The standard will include a sector-neutral framework for private companies, sector-specific guidance for finance and real economy activities, and best practices for both preparers of transition plans and users. Participants include ShareAction CEO Catherine Howarth, IIGCC chair and Brunel Pension Prtnership CRIO Faith Ward, Church of England Pension Board CRIO Adam Matthews and LSE academic Nick Robins.
The announcement is the first major development since the UK said it would start requiring some companies to publish net-zero transition plans from 2023 at the COP26 keynote last year. UK chancellor Rishi Sunak said at the time that corporate plans would be judged against a science-based standard “to guard against greenwashing”.
A factsheet published in November said the mandatory transition plans will initially cover asset managers, regulated asset owners and listed companies.
The standard is to be developed by the newly-formed Transition Plan Taskforce (TPT) – overseen by the UK treasury – led by a steering group of regulators and corporates which will be co-chaired by Aviva CEO Amanda Blanc and treasury secretary John Glen, said the government. It will be given a two-year mandate to deliver the standard.
Other members of the Steering Group include the CEOs of accounting body ICAEW (Michael Izza), LGIM (Michelle Scrimgeour), LSEG (David Schwimmer) and WWF UK (Tanya Steele), as well as TCFD lead and GFANZ vice-chair Mary Schapiro.

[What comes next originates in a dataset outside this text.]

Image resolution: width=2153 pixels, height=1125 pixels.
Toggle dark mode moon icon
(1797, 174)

The group will also include the FCA’s newly-hired social and governance head Sacha Sadan – formerly stewardship head at LGIM – and the UK prudential regulator’s Sarah Breeden (observer).

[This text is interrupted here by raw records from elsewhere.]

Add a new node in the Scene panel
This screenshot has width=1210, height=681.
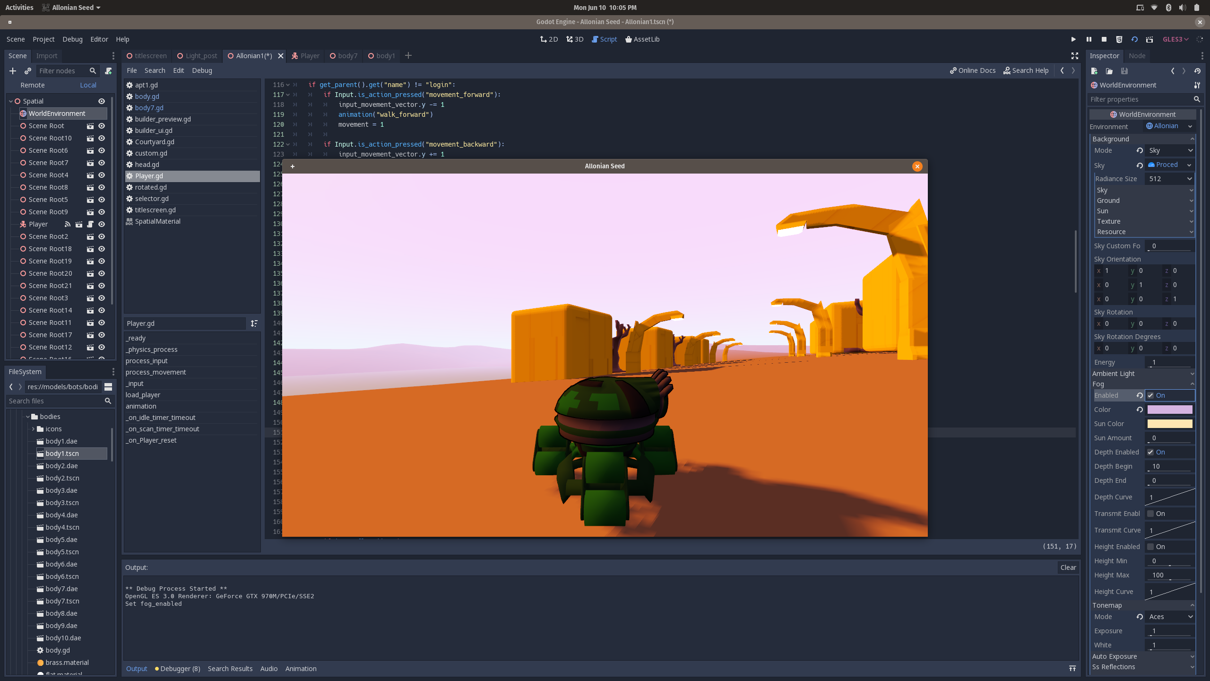pos(12,71)
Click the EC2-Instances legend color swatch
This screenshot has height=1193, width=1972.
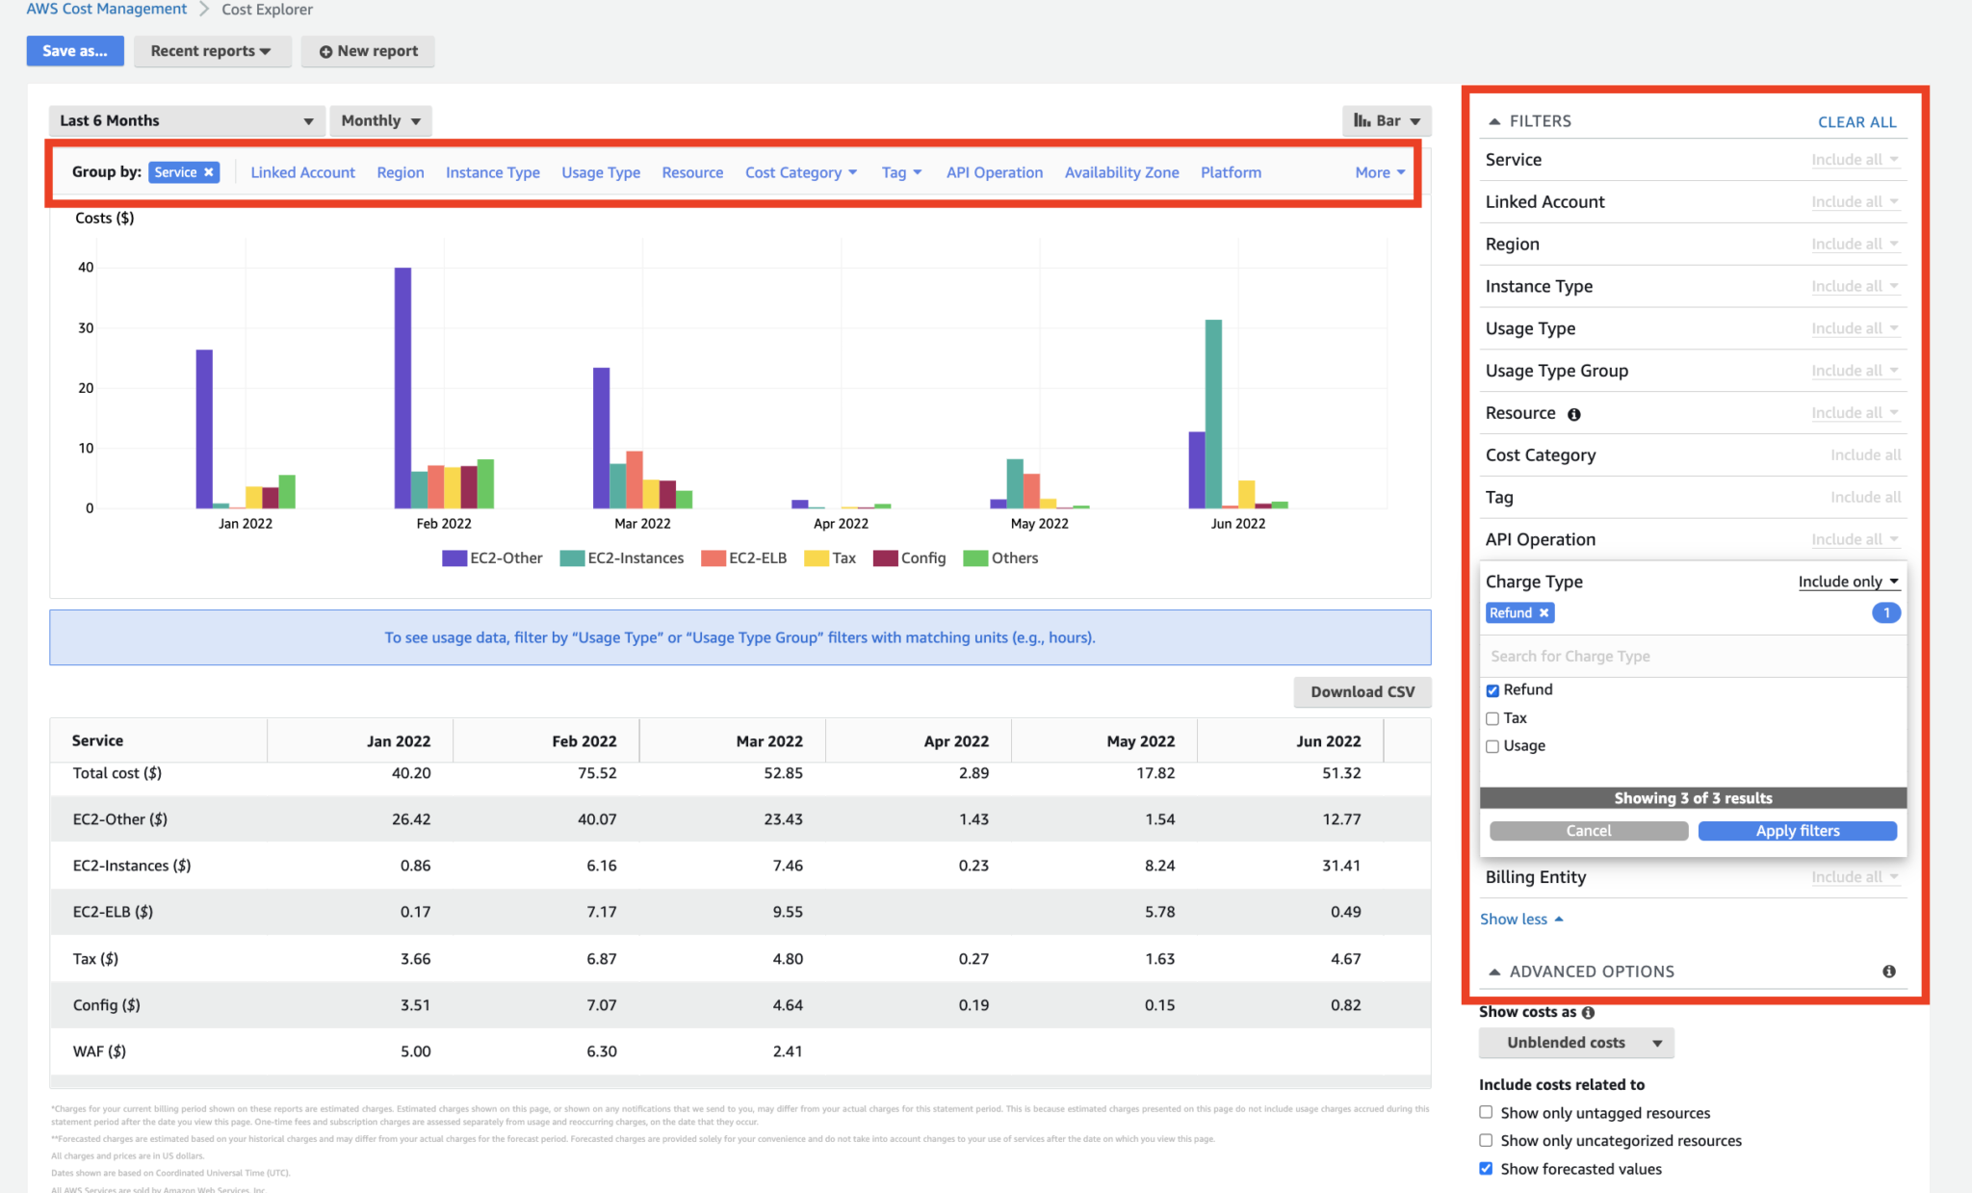[572, 558]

It is supported by a delivery group of industry experts which include the previously mentioned ESG figures, LSEG sustainability chief David Harris, Impact Investing Institute CEO Sarah Gordon, CCLA stewardship director Helen Wildsmith and Green Finance Institute executive director Ingrid Holmes, formerly policy head at Federated Hermes. It will be chaired by Julie Baddeley, chair of climate board non-profit Chapter Zero.
The UK’s national responsible investment body UKSIF was notably not included in the task force despite advocating on the topic. The group said that it had already submitted views to the TPT and “looked forward to working closely with the task force” when contacted by RI for comment.

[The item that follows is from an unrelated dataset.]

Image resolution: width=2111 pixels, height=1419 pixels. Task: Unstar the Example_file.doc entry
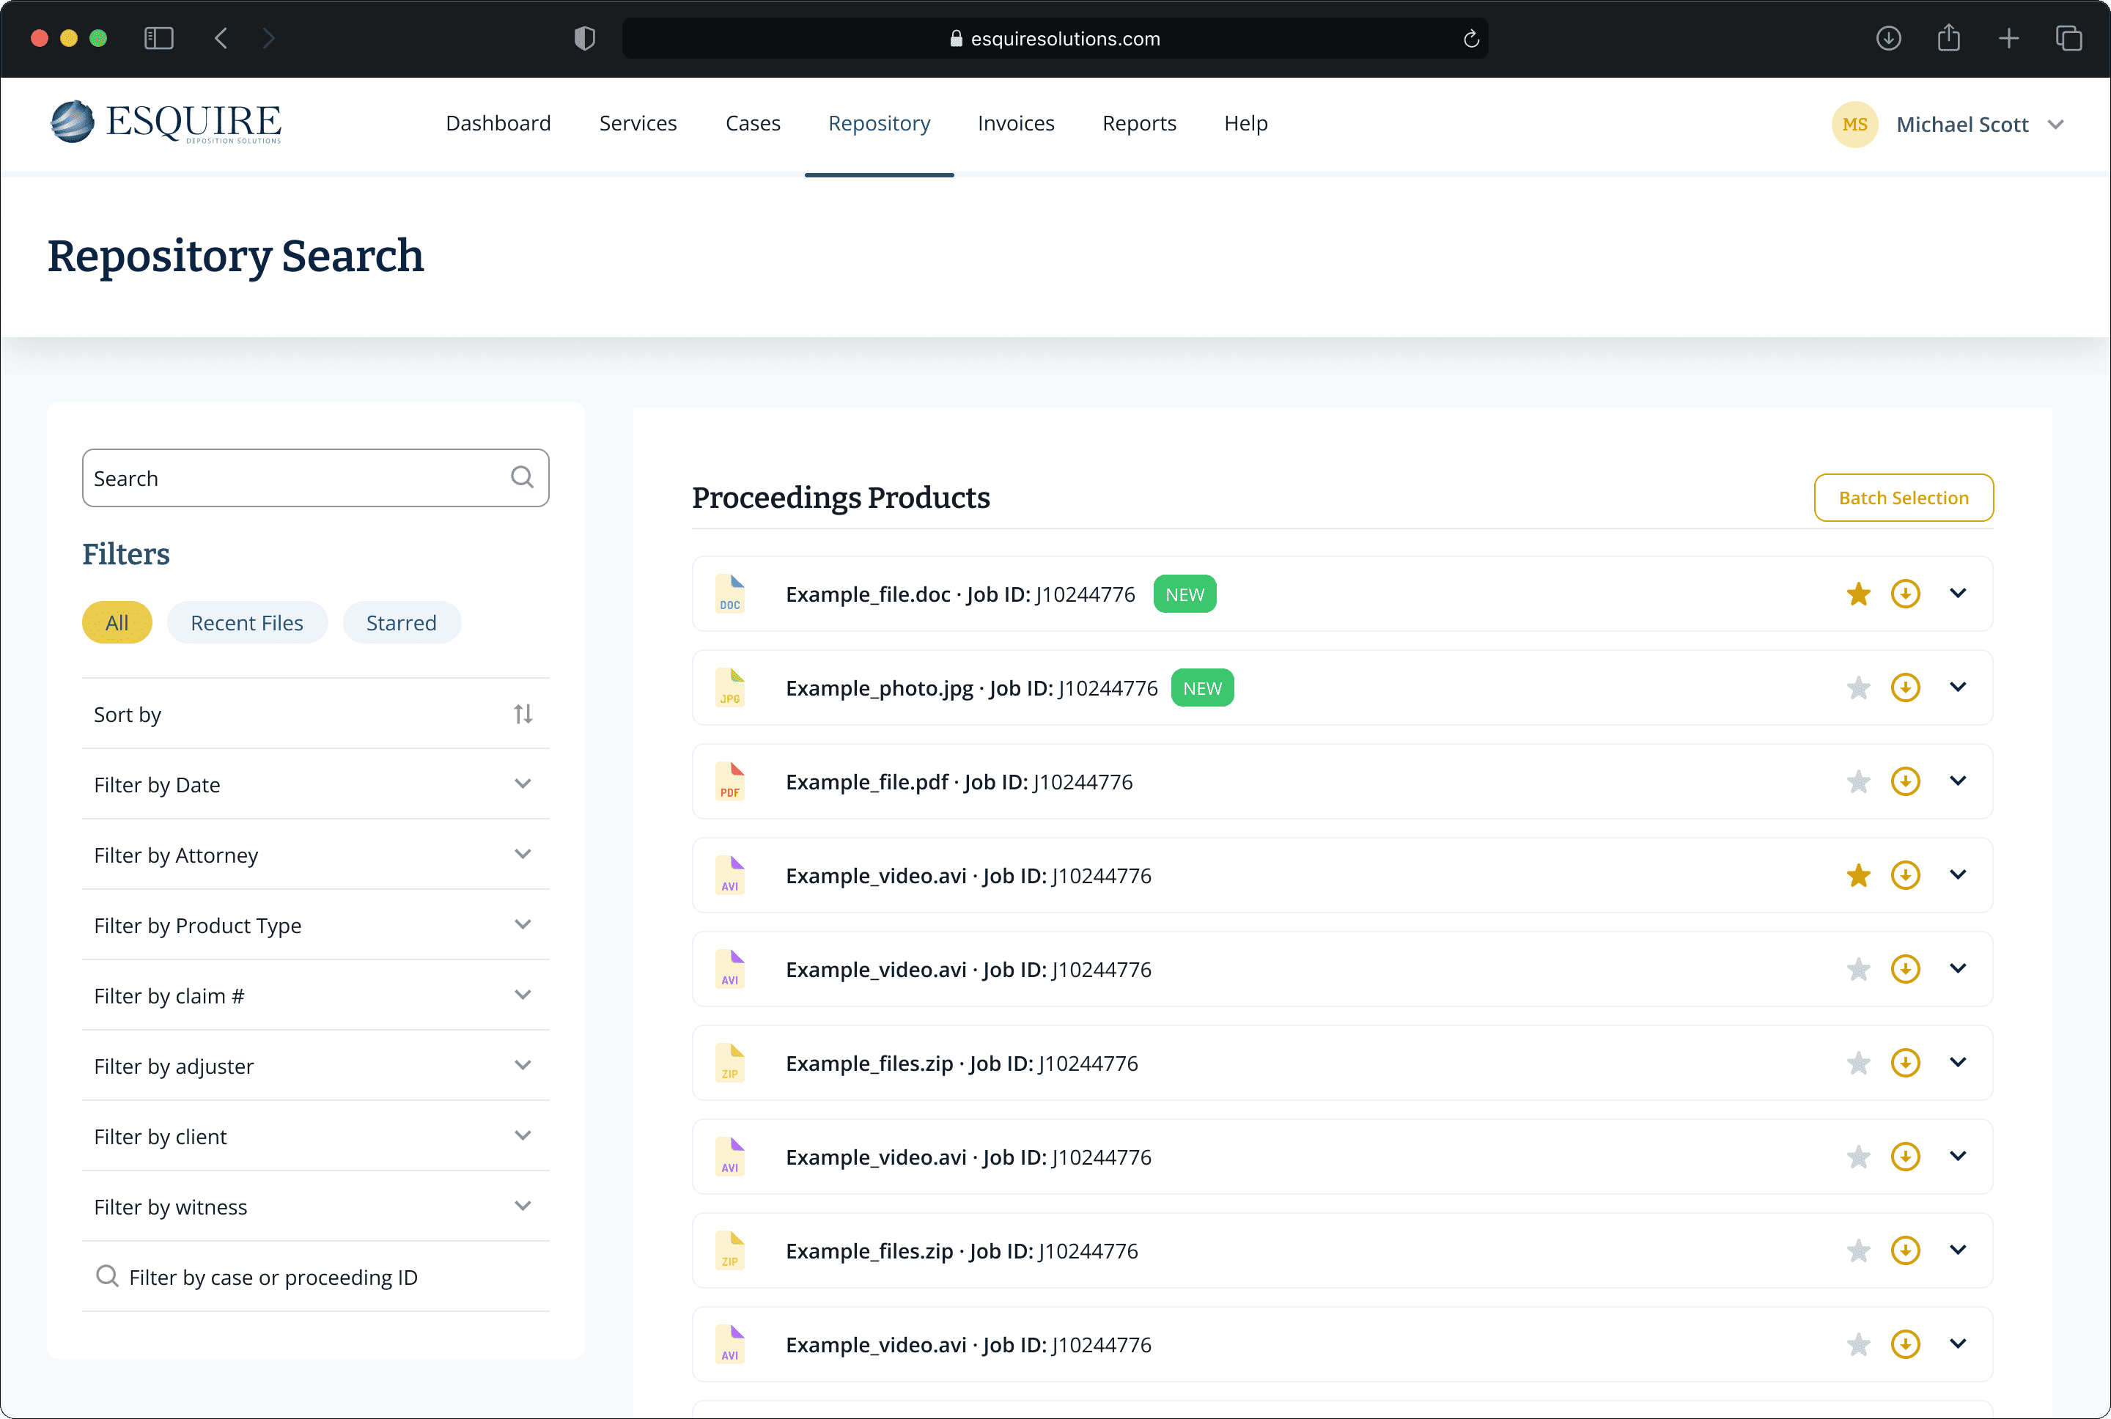[1858, 595]
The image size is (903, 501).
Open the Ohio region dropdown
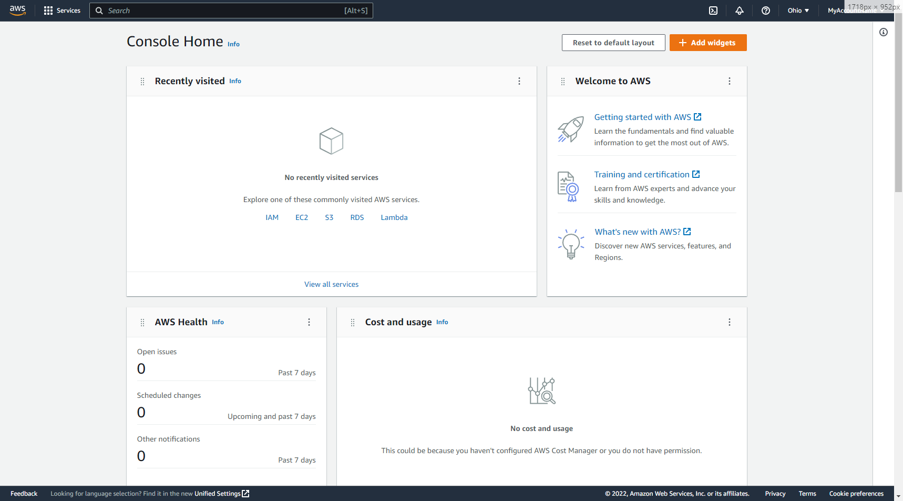click(x=798, y=11)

Last year, UKSIF called on the government to expand the scope of planned mandatory transition plans to large private companies, warning against the “serious threat of greenwashing”, but has backed the government’s opposition to mandatory net-zero commitments.
The TPT secretariat is provided by the UK Centre for Greening Finance and Investment and climate change think tank E3G.
Sacha Sadan from UK financial regulator FCA, the most likely enforcer for the new rules, said that the standard will build on existing TCFD guidance, which the FCA has already integrated into current disclosure requirements for listed and regulated firms.
The UK is set to be the first country to introduce mandatory disclosure requirements on corporate transition plans, followed by Japan. The East Asian country recently appointed its own task force to develop criteria for corporate transition plans, which will include third-party audits, but details on its roll-out have not been made public.
Last week, 47 NGOs including Reclaim Finance and BankTrack wrote to GFANZ after revealing that only 11 out of the initiative’s hundreds of members had adopted “robust policies” to end funding of new coal mines, and that six of of the eight top holders of securities in the global coal industry were GFANZ members. Roughly 450 financial firms have signed up to GFANZ, which was launched at COP26 to accelerate decarbonisation in the finance sector.